But look to windward. How to run complex queries and inference on the platform outlined above? There are some features of RDF querying like same-as that can be easily parallelized, backward-chaining style: Just proceed with the value at hand and initiate the lookup of synonyms and let them get processed when they become available. Same for subclass and sub-property. We already do this, but could do it with more parallelism.

No matter what advances in architecture take place, I do not see a world where every user materializes the entailment of their own same-as-es and rules over a web scale data set. So, backward chaining approaches to inference must develop. Luckily, what most queries need is simple. A rule-oriented language, like Prolog without cut will parallelize well enough. Some degree of memoization may be appropriate for cutting down on re-proving the same thing over and over. Memoization over a cluster is a problem though, since this involves messages. I should say that one should not go looking for pre-proven things beyond the node at hand and that computation should not spread too quickly or too promiscuously so as not to make long message paths. We must remember that a totally even round trip time on a large cluster just will not happen.

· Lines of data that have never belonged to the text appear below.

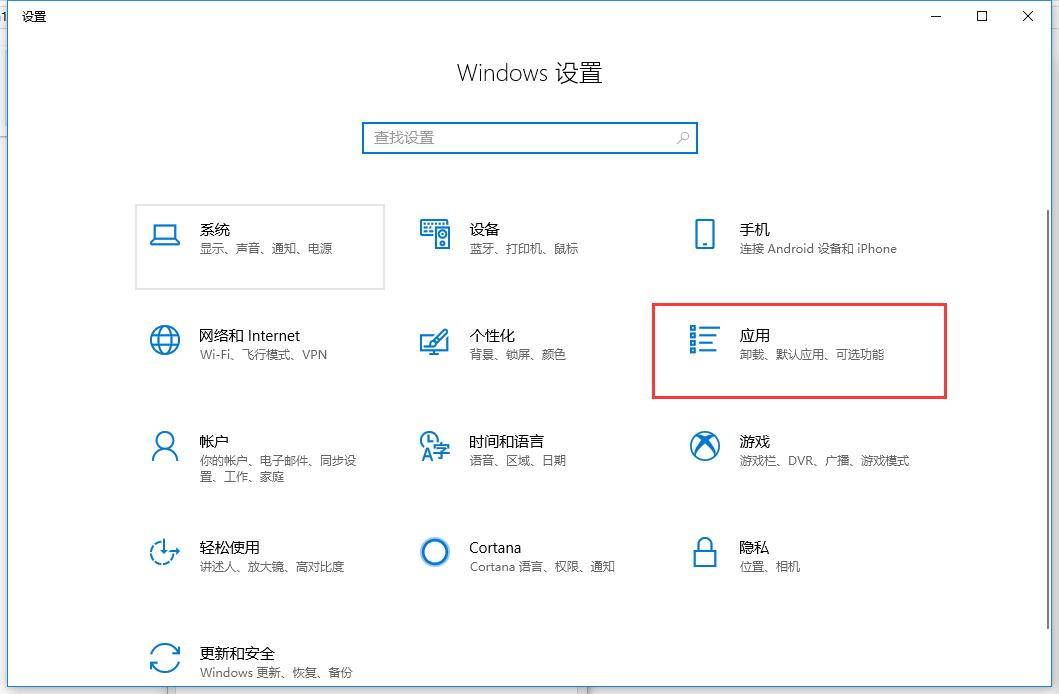The width and height of the screenshot is (1059, 694).
Task: Open the 个性化 paintbrush icon
Action: point(434,342)
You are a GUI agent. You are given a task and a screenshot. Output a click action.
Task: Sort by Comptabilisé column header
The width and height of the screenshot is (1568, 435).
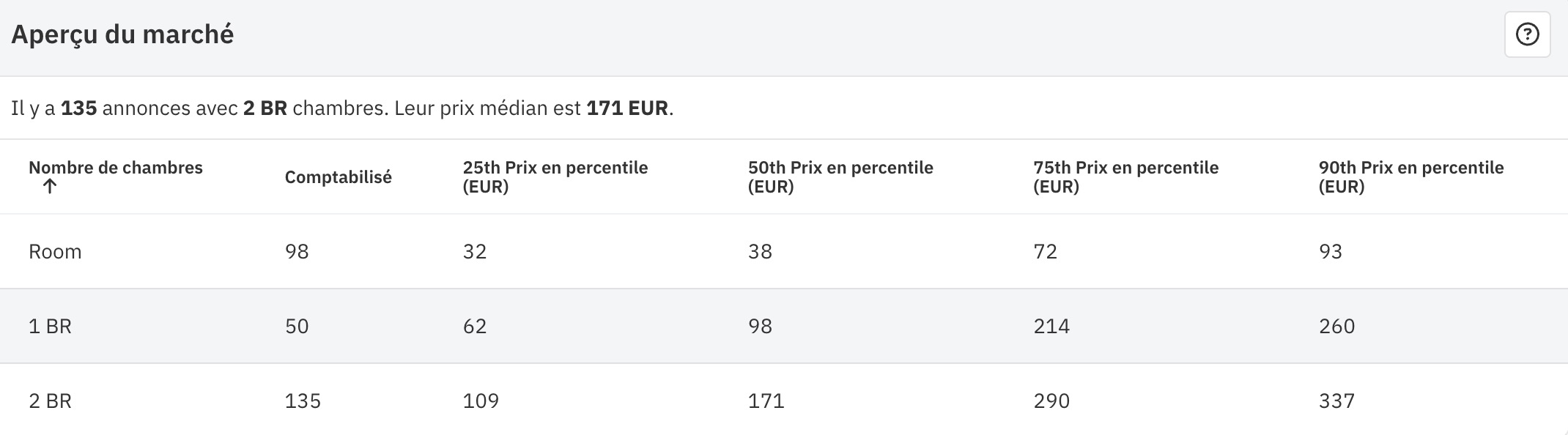click(338, 177)
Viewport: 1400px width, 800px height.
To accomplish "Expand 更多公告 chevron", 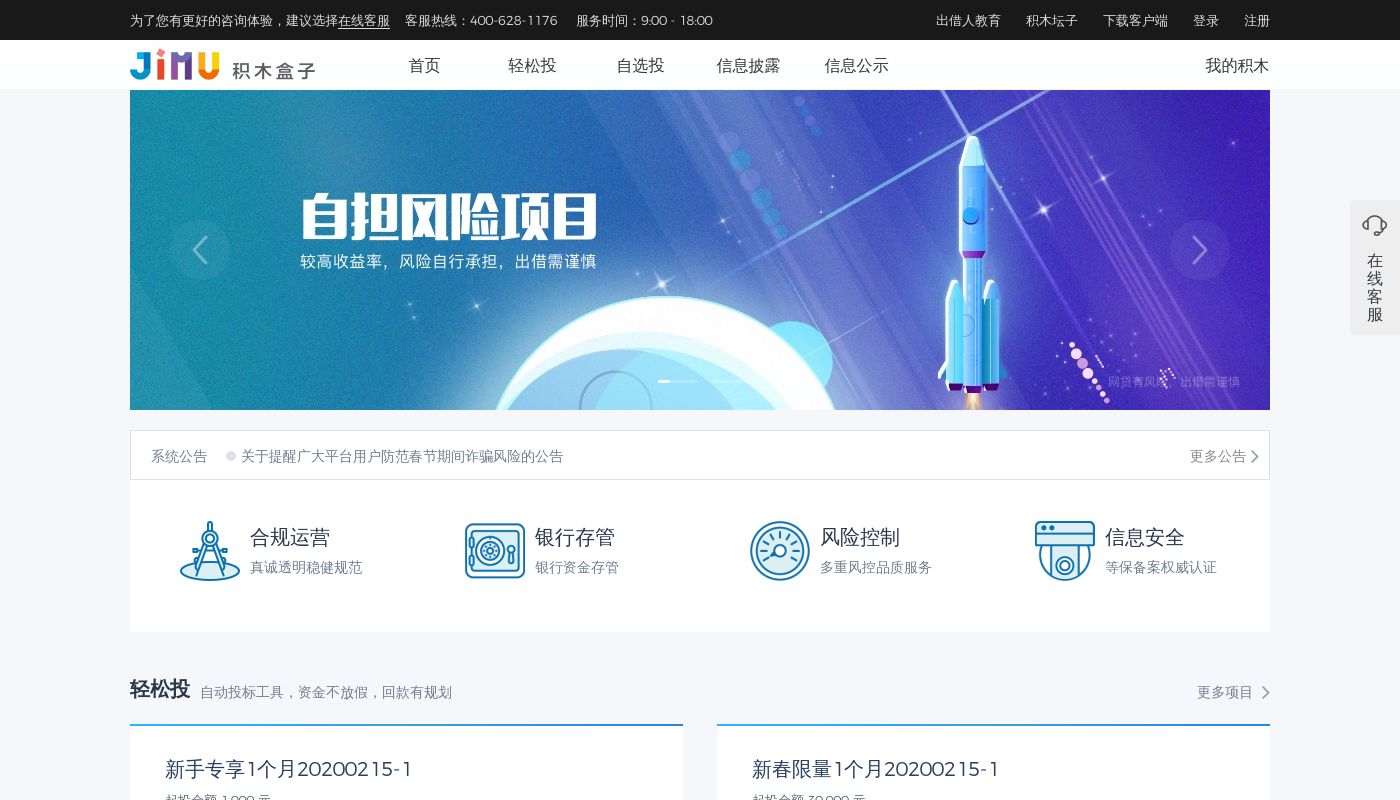I will [1255, 456].

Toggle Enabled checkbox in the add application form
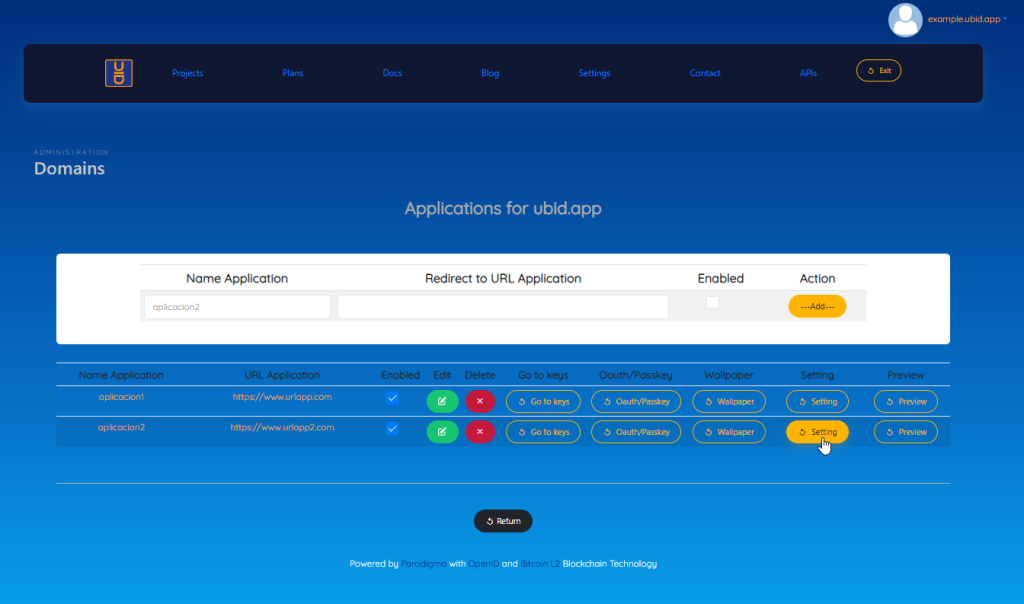click(x=712, y=303)
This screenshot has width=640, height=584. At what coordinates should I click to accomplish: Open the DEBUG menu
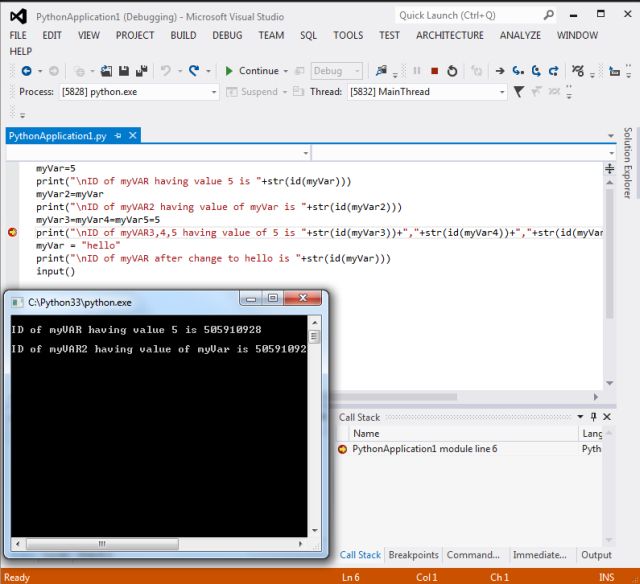click(227, 35)
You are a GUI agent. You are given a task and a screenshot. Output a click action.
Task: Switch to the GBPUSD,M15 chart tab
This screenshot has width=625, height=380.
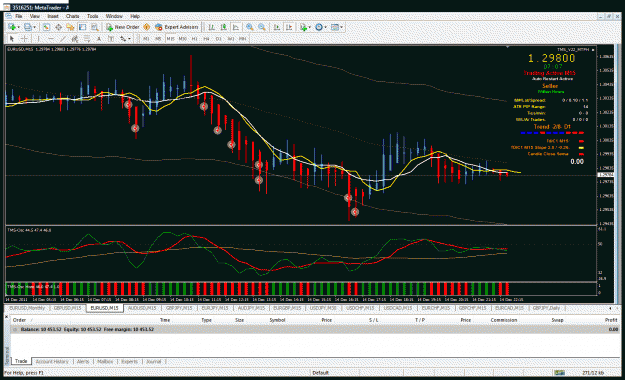click(x=67, y=308)
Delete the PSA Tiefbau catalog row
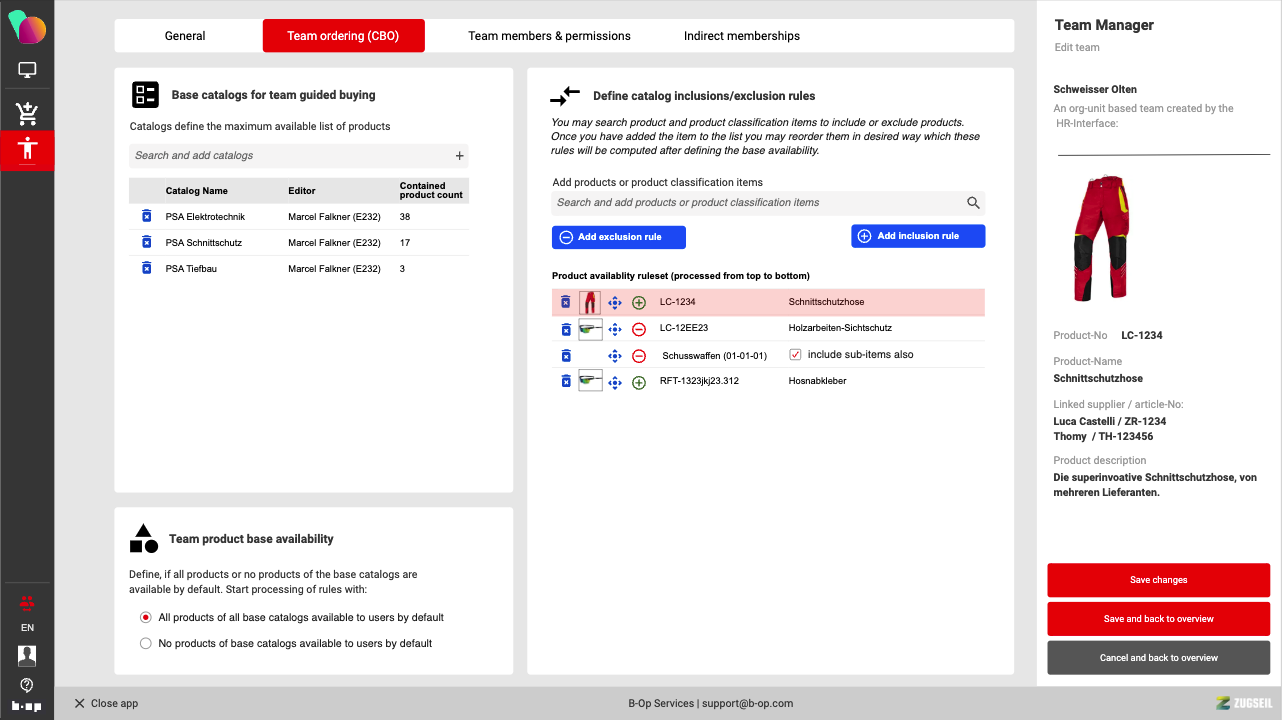This screenshot has height=720, width=1282. click(147, 268)
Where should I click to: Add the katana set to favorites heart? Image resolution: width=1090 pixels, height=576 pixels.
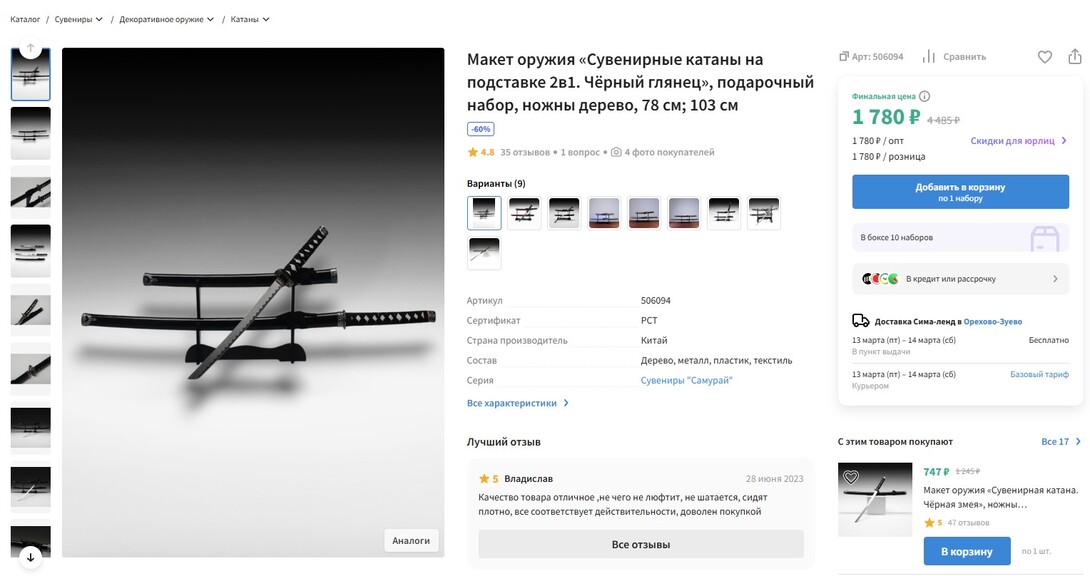(x=1045, y=57)
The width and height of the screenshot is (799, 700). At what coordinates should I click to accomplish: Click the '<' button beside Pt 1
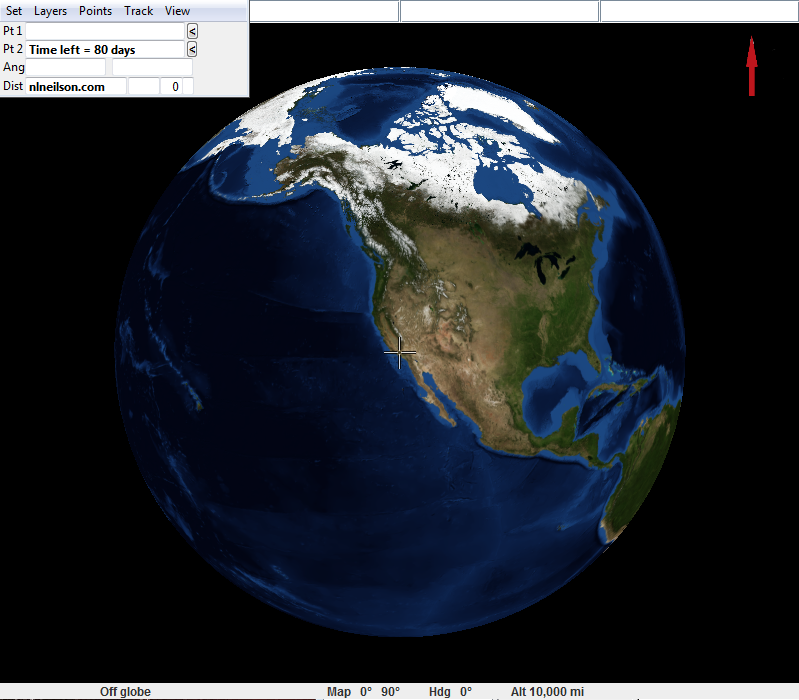(x=192, y=31)
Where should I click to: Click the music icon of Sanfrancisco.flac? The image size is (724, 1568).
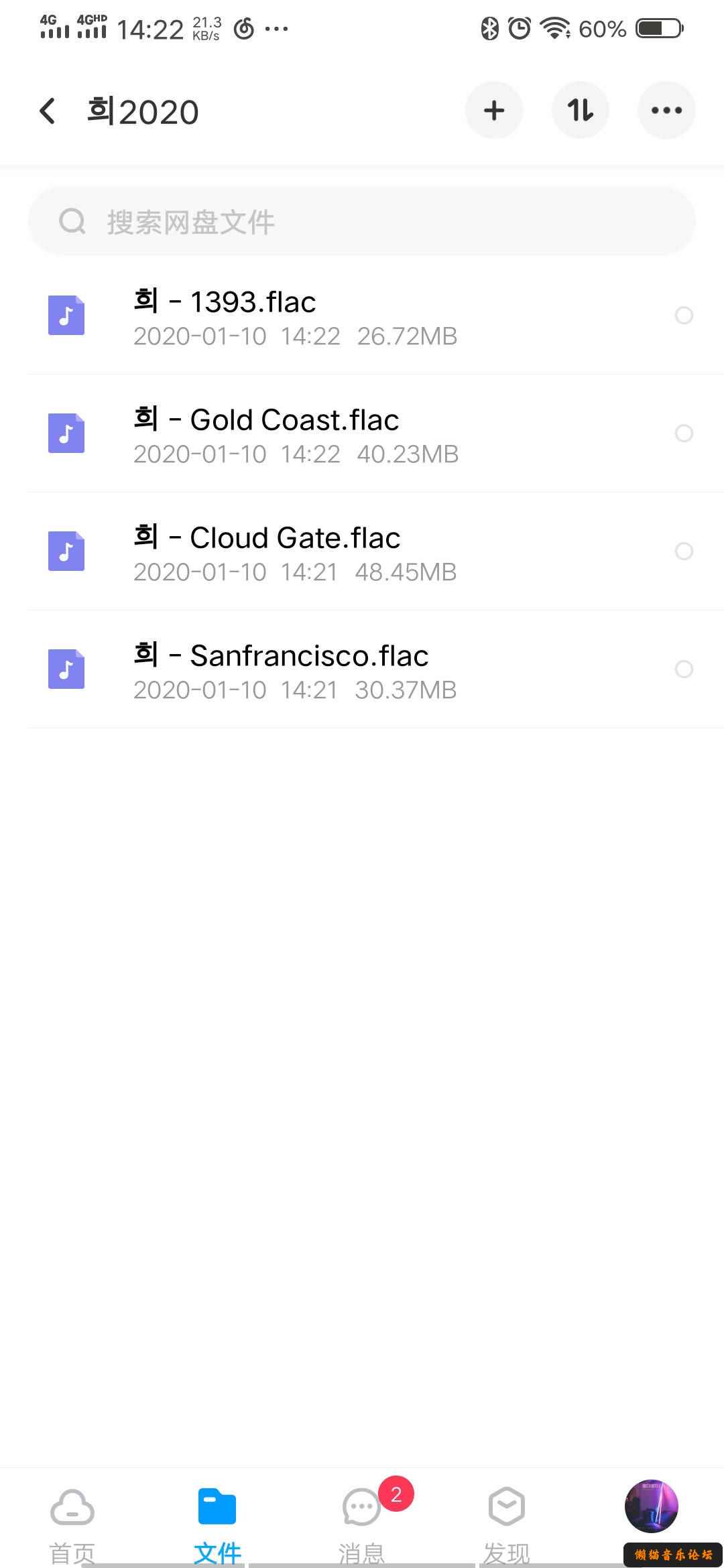(x=66, y=669)
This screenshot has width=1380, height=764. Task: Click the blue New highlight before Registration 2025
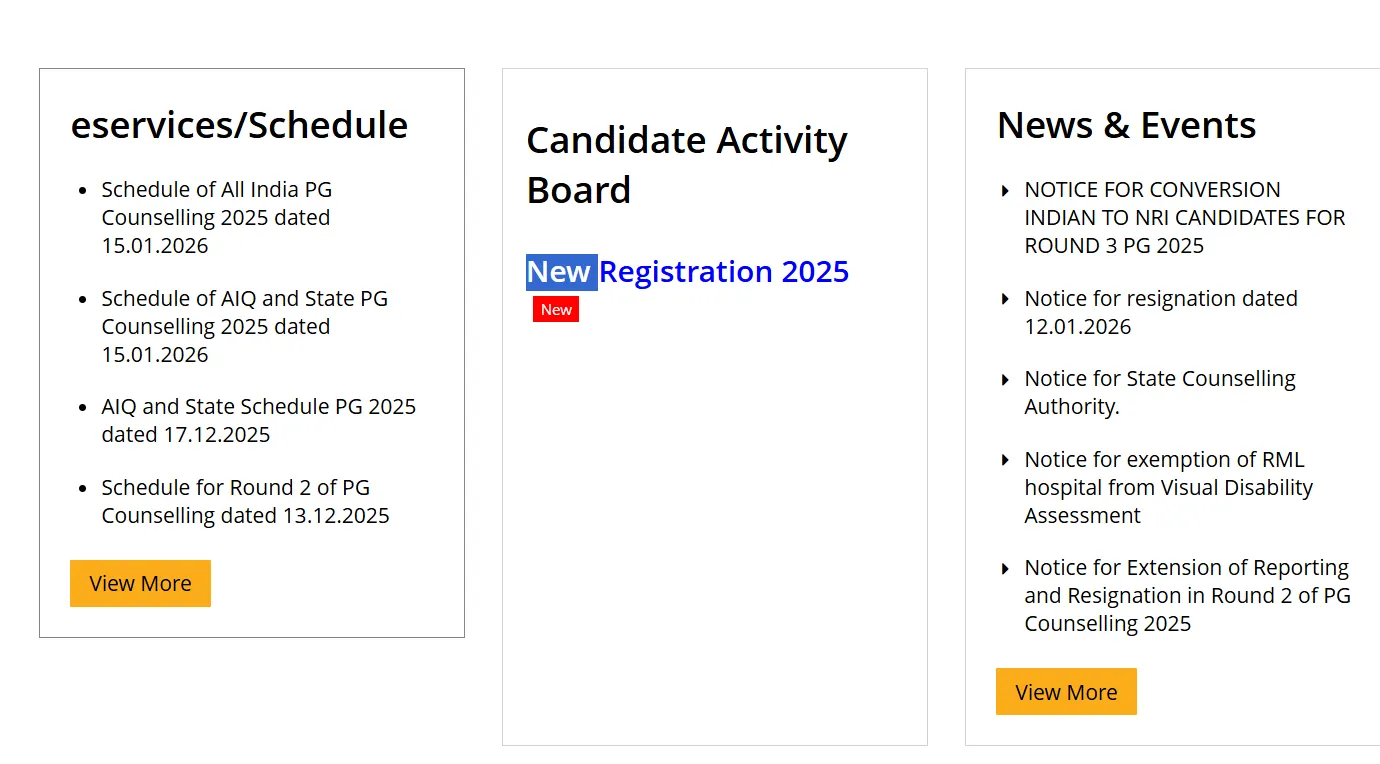(561, 271)
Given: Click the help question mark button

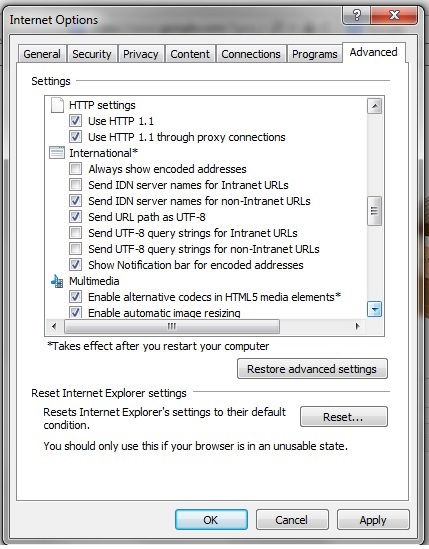Looking at the screenshot, I should (x=357, y=16).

Query planning on any system critically depends on correct ballpark guesses on cardinality. If predicates are amplified with transitivity and same-as at run time, the cardinality guessing becomes harder. This can kill any plan no matter the hardware. Probably, an executing query must be annotated with the underlying cardinality assumptions. If these prove radically false, the execution may abort and a new plan be made to better match what was found out. This bears some looking into.

There are some network algorithms like shortest path, traveling salesman and similar that probably deserve a special operator in the query language. These can benefit from parallelization and a sequential implementation running on a cluster with latency will be a disaster. Expressing the message flow in a rule language is not really simple and pretty much no programmer will either appreciate the necessity or go to the trouble. Therefore such things should likely be offered by the platform and made by the few people who understand such matters.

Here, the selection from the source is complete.